**What to work on:** Go through the entries one line at a time, and gather every line that has the word "Task".

**Provided records:**
§

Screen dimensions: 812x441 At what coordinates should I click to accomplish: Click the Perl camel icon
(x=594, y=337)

§

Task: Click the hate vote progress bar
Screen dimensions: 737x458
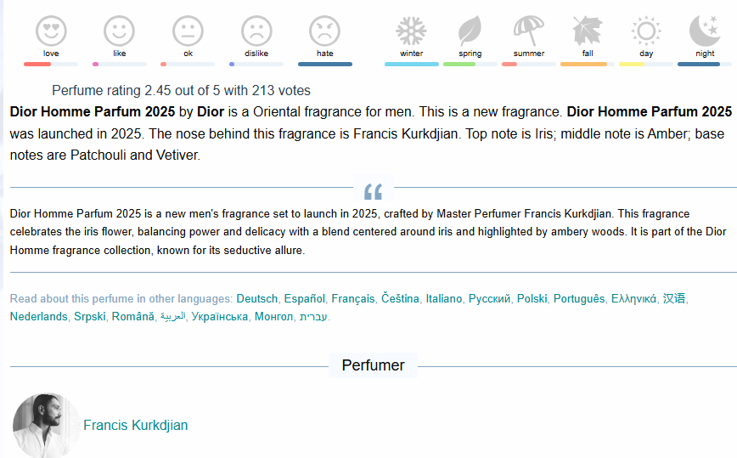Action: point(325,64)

§

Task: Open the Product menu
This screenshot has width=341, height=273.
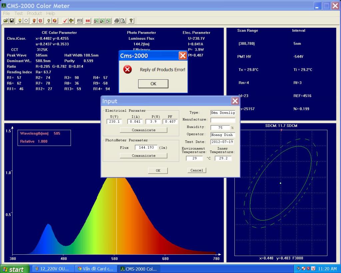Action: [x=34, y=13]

§

**Answer:**
Task: Click the hate vote progress bar
Task: Open the Product menu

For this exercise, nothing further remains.